Any ideas how to avoid that so I can grow Ariabunny some wheat grass?


Sent from my iPhone using Rabbit Forum


----------



## qtipthebun (Sep 5, 2013)

can't you eat wheat berries? I don't much care for them...but my best friend eats them....
As for growing them...no idea.


----------



## SablePoints (Sep 5, 2013)

You can eat them I love them. I get them from a family business in my area.


----------



## Sophie's Humble Servant (Sep 5, 2013)

They need a light, well drained soil. Place them on top of the soil and cover with about 1/8 inch of soil. Water to keep moist until they sprout, usually takes about 3-4 days, then place in a bright window. Don't let the pot sit in standing water. I grow wheat grass year round for my cat and now I also give some to Sophie


----------



## middlemuse (Sep 5, 2013)

Thanks Beverly! That's nothing at all like how I've been trying to do it, so maybe it will work! Do you put it in a light place or a dark place while you're waiting for the berries to germinate?


----------



## Sophie's Humble Servant (Sep 5, 2013)

middlemuse said:


> Thanks Beverly! That's nothing at all like how I've been trying to do it, so maybe it will work! Do you put it in a light place or a dark place while you're waiting for the berries to germinate?



You're welcome
I just put it in a warm place, it helps the seeds to germinate faster.


----------



## middlemuse (Oct 2, 2013)

As an update, I've grown two successful batches and Aria is thrilled! I posted this picture on her blog thread, but here it is again.
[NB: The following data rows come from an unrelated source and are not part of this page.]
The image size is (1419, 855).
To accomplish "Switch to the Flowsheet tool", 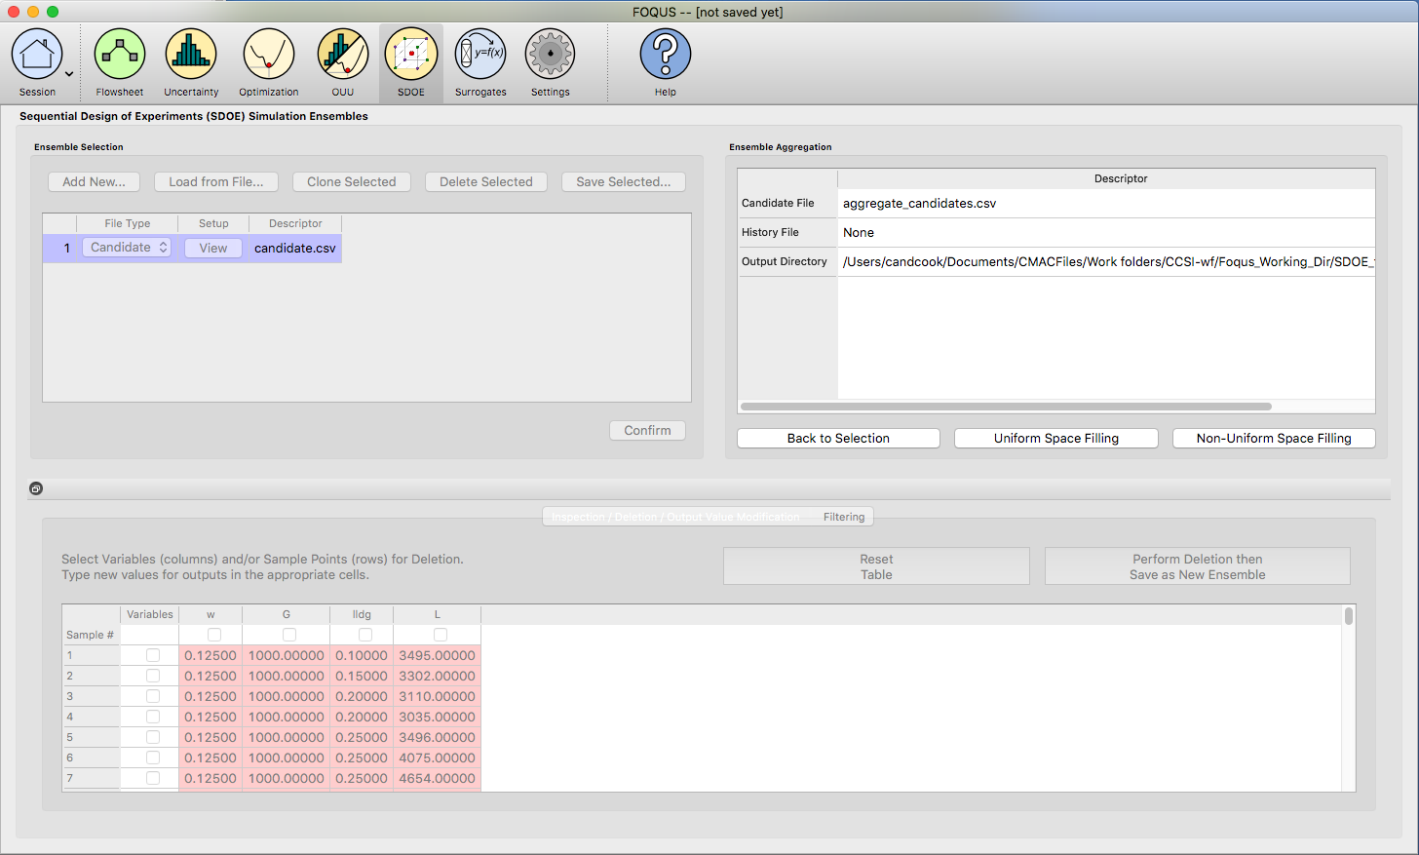I will pyautogui.click(x=119, y=55).
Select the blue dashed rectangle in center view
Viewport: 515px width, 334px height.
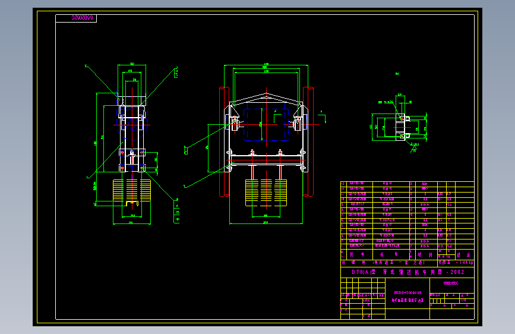click(266, 125)
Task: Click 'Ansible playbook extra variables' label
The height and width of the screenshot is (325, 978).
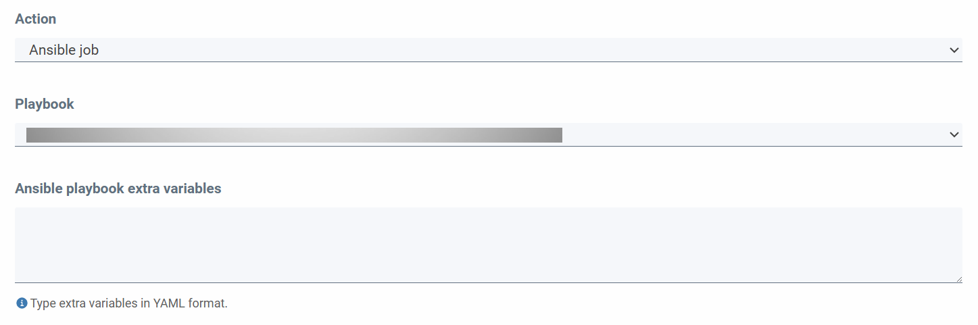Action: 118,189
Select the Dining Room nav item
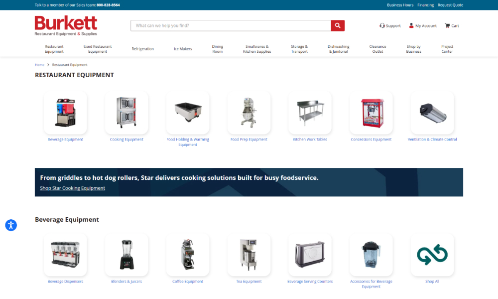 coord(218,48)
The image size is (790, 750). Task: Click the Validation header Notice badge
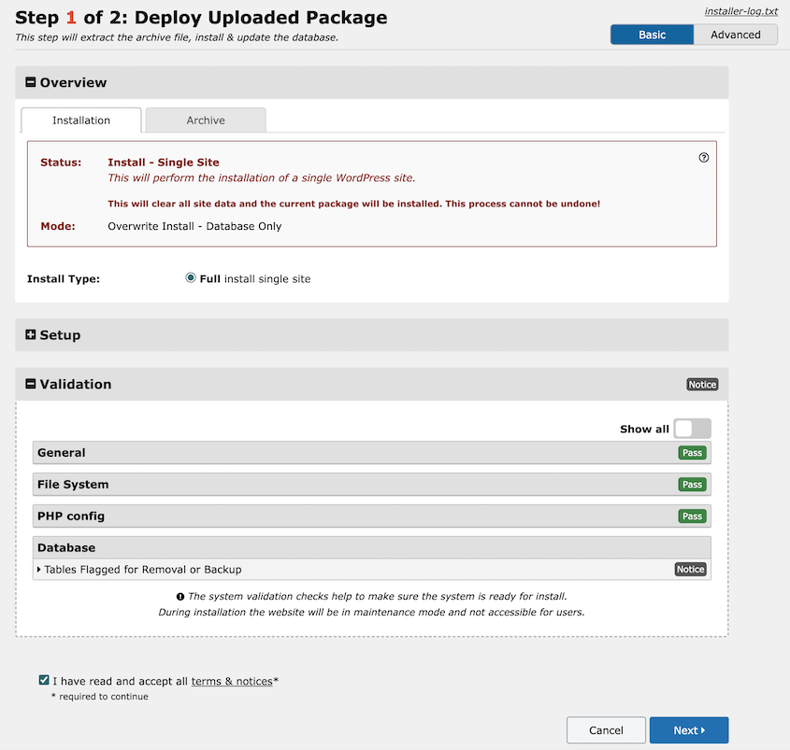click(702, 385)
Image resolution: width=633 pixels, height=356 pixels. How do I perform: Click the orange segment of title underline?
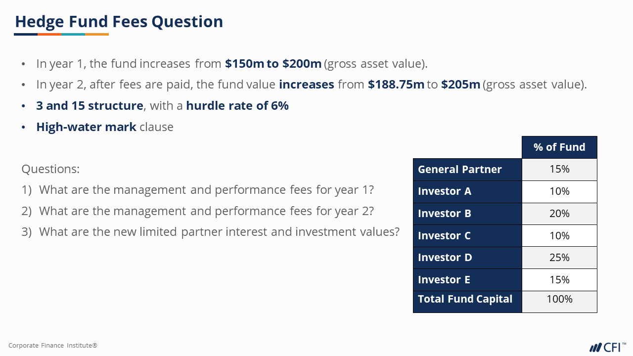[49, 34]
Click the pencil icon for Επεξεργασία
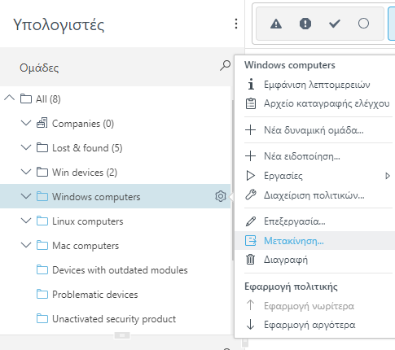This screenshot has width=395, height=350. coord(250,221)
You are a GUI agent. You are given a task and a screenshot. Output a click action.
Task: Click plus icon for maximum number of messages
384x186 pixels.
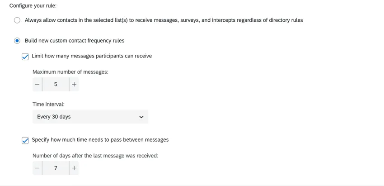74,84
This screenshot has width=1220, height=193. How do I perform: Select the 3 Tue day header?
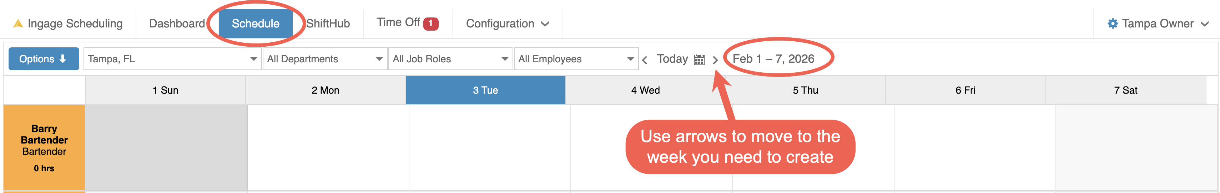485,90
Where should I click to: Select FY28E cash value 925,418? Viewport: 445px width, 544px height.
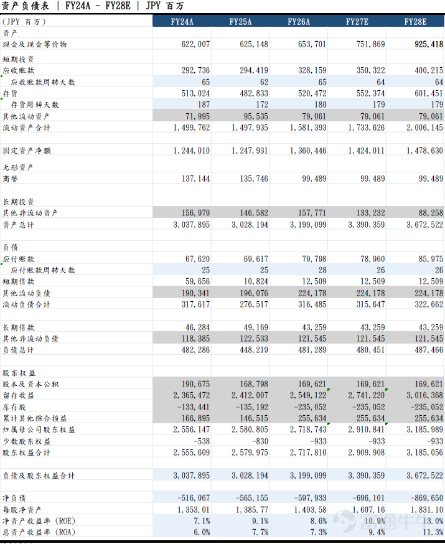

Thanks again for the help!


----------



## Sophie's Humble Servant (Oct 2, 2013)

Fantastic! Looks like someone's nibbling lol


----------



## Ilovemyrabbit (Oct 2, 2013)

I'm happy you managed to grow a successful batch.  Aria looks like she's munching happily away.


----------



## Anaira (Oct 3, 2013)

You can also grow it without soil! I have yet to try growing some though, even though I have two bags.


----------



## Tauntz (Oct 3, 2013)

Silly question but where do you get wheat grass seeds to grow for your bunnies? I know they have some little pots of it at some pet stores, I think in the cat section.


----------



## Sophie's Humble Servant (Oct 3, 2013)

Yeah I buy mine in the cat section at the pet store. You can either get the seeds or a premix package that has the potting medium attached. I'm sure there's got to be a cheaper place to buy it though.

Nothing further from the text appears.